Di certo, quando si è in pace con sé stessi, lo si è anche con i propri tifosi. Chiedetelo a Paul Pierce. 15 stagioni a Boston, dall’accoltellamento all’anello, al nuovo sogno di Finals. Pierce è entrato nel cuore dei Celtics, per non uscirvi mai più. Trascinatore, leader, un uomo-squadra, il giocatore che prende sempre il tiro più importante, senza deludere mai. Le ragioni dell’addio hanno deluso tutto il pubblico biancoverde. Ma come si può mai serbare rancore nei confronti di The Truth? Boston è a casa sua, la città è in fibrillazione quando sa che arriva lui. E al diavolo il voler provare a vincere di nuovo andando ai Nets. A maggior ragione che ad inizio anno ha detto che si è pentito di aver fatto due anni a Brooklyn, e che sarebbe dovuto rimanere a Boston almeno quelle due stagioni. La scelta di adesso non la discute nessuno. L’età sta diventando un fattore: a ottobre sono diventate 37 le primavere di Pierce. Washington ha puntato due anni su di lui, ma a cifre contenute. Bisogna stringere un po’ la cinghia per mantenere quegli equilibri indispensabili per vincere ancora. Ma, in fondo, la canotta può essere di qualsiasi colore, il sangue rimane biancoverde.

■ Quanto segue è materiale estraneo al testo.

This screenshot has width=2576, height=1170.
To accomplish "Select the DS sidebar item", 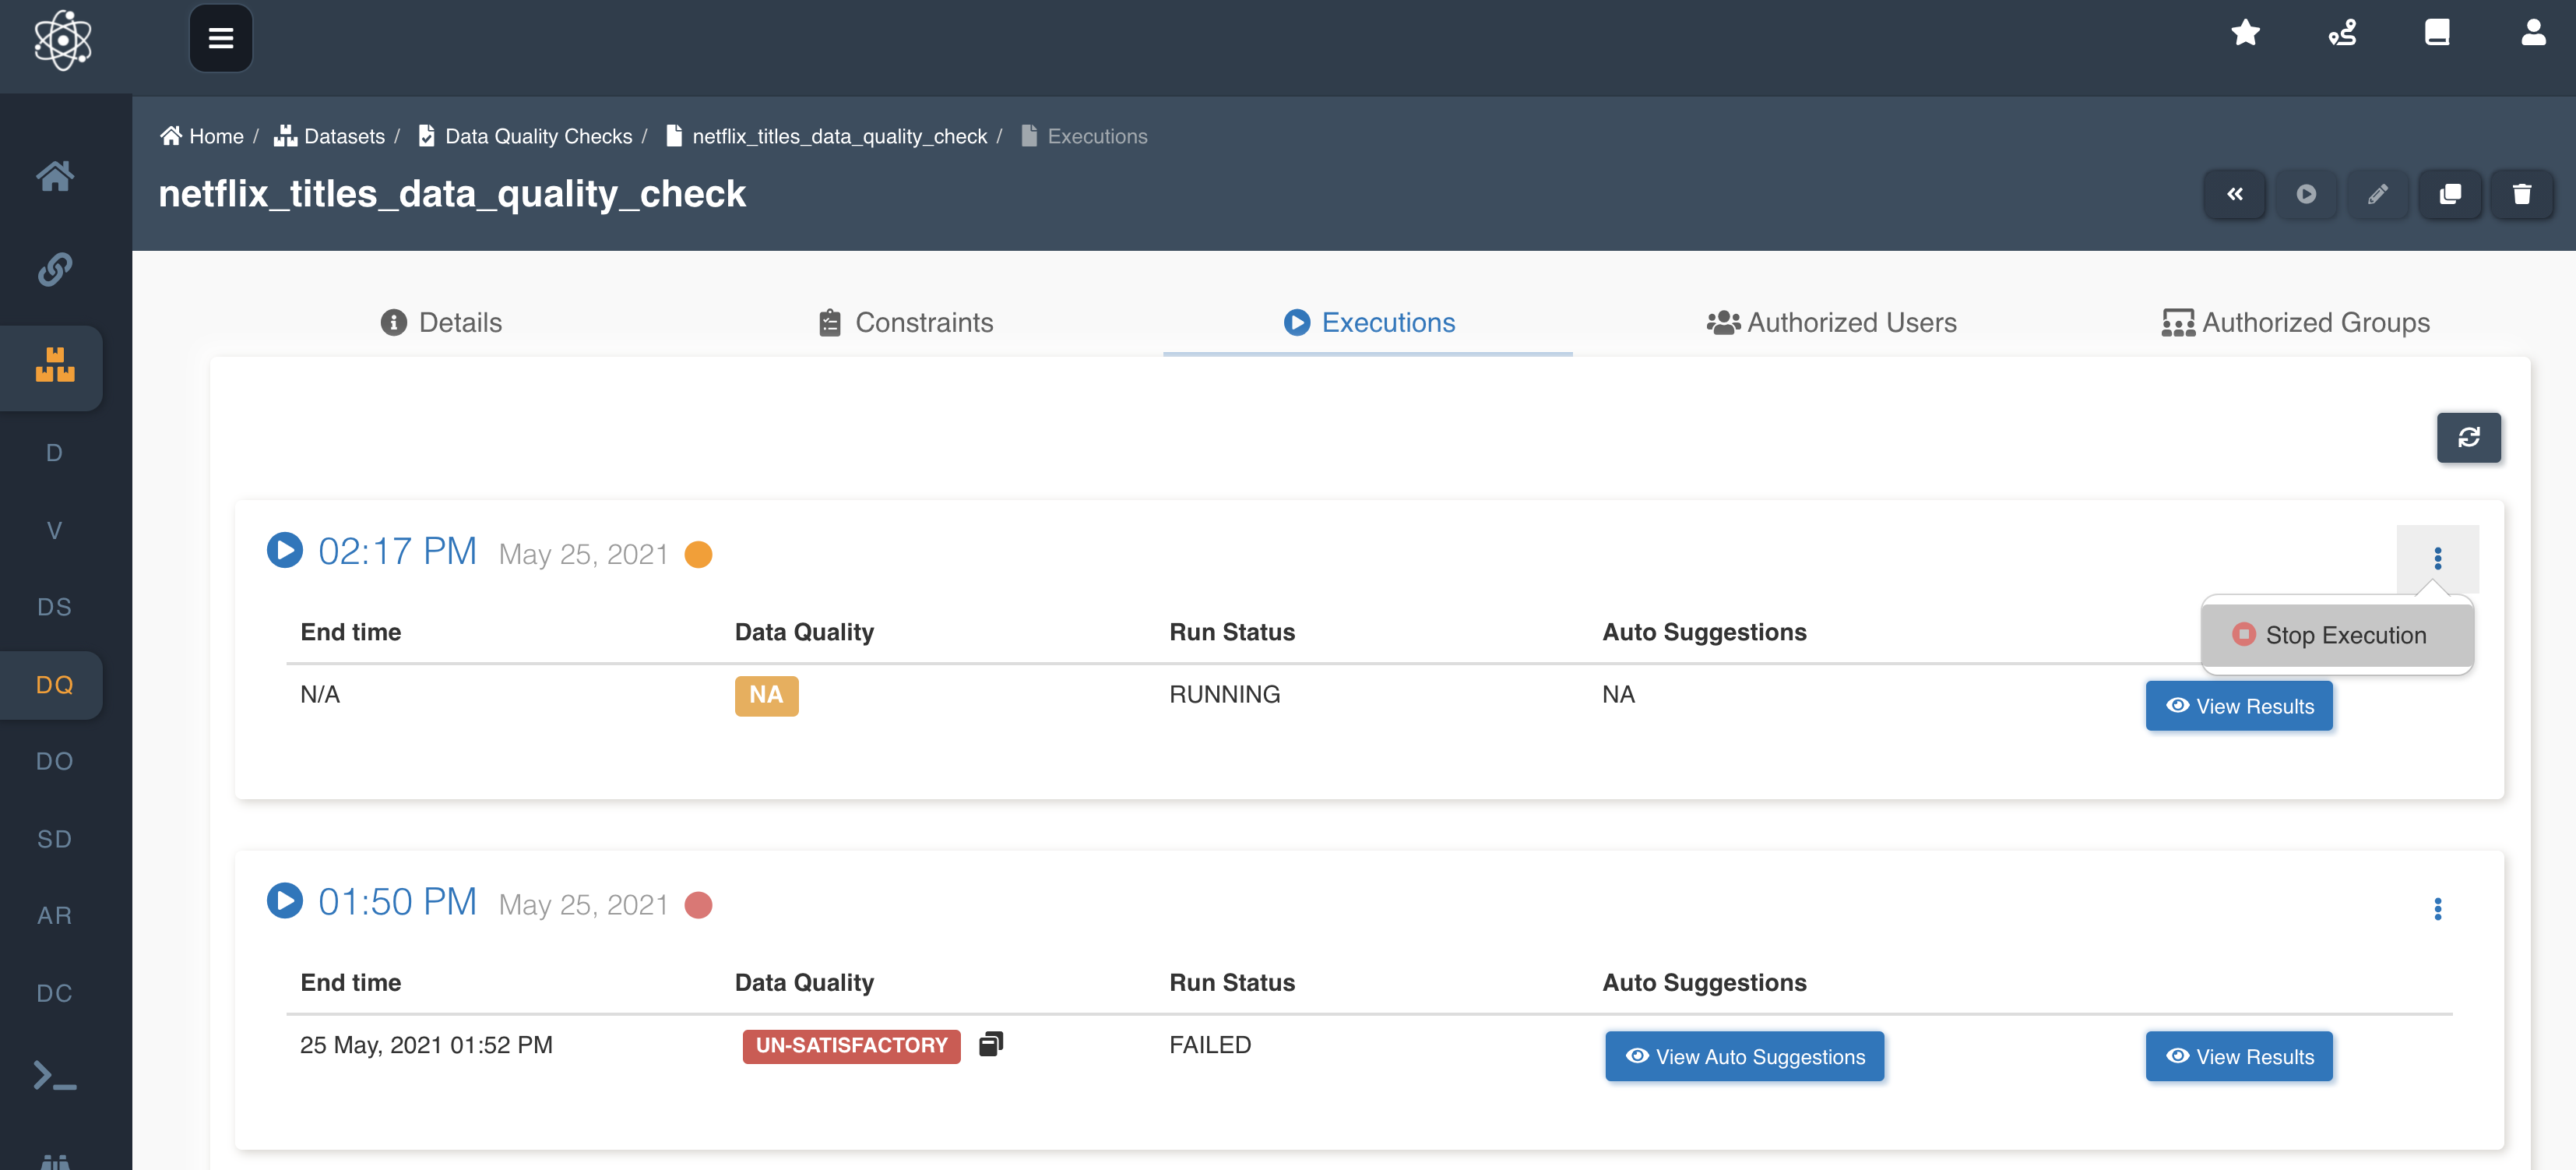I will [x=54, y=607].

Chi lo può capire meglio di Vince Carter? Le stagioni a Toronto per Air Canada sono state “solamente” 6. Quanto basta per far assaggiare i primi fasti del successo alla franchigia canadese e far impazzire il pubblico in coppia col cuginastro McGrady. Le giocate di Carter hanno fatto scoppiare la Vinsanity, un vero e proprio amore incondizionato nei confronti di chi, quella canotta, la suda non solo per i successi, ma per sentire la gioiosa adrenalina dei tifosi al palazzetto tutta per lui. Quella che si avvertiva tutte le volte che Vince scattava sulle molle per schiacciare. Il popolo dei Raptors non ha dimenticato nulla. Carter ha girovagato l’America, ma da nessuna parte ha avvertito lo stesso affetto. Forse, proprio l’ultimo triennio a Dallas ha ridato quelle sensazioni a Vince come ai suoi fan che non si provavano dai tempi di Toronto.
Perché non si serba rancore per chi ha dato se stesso. Perché la squadra che ti ama, antepone la tua felicità prima della propria. Perché (anche) loro ci hanno insegnato che siamo Where Amazing Happens. E il loro “amazing” è l’amore eterno cestistico che hanno giurato alla propria squadra.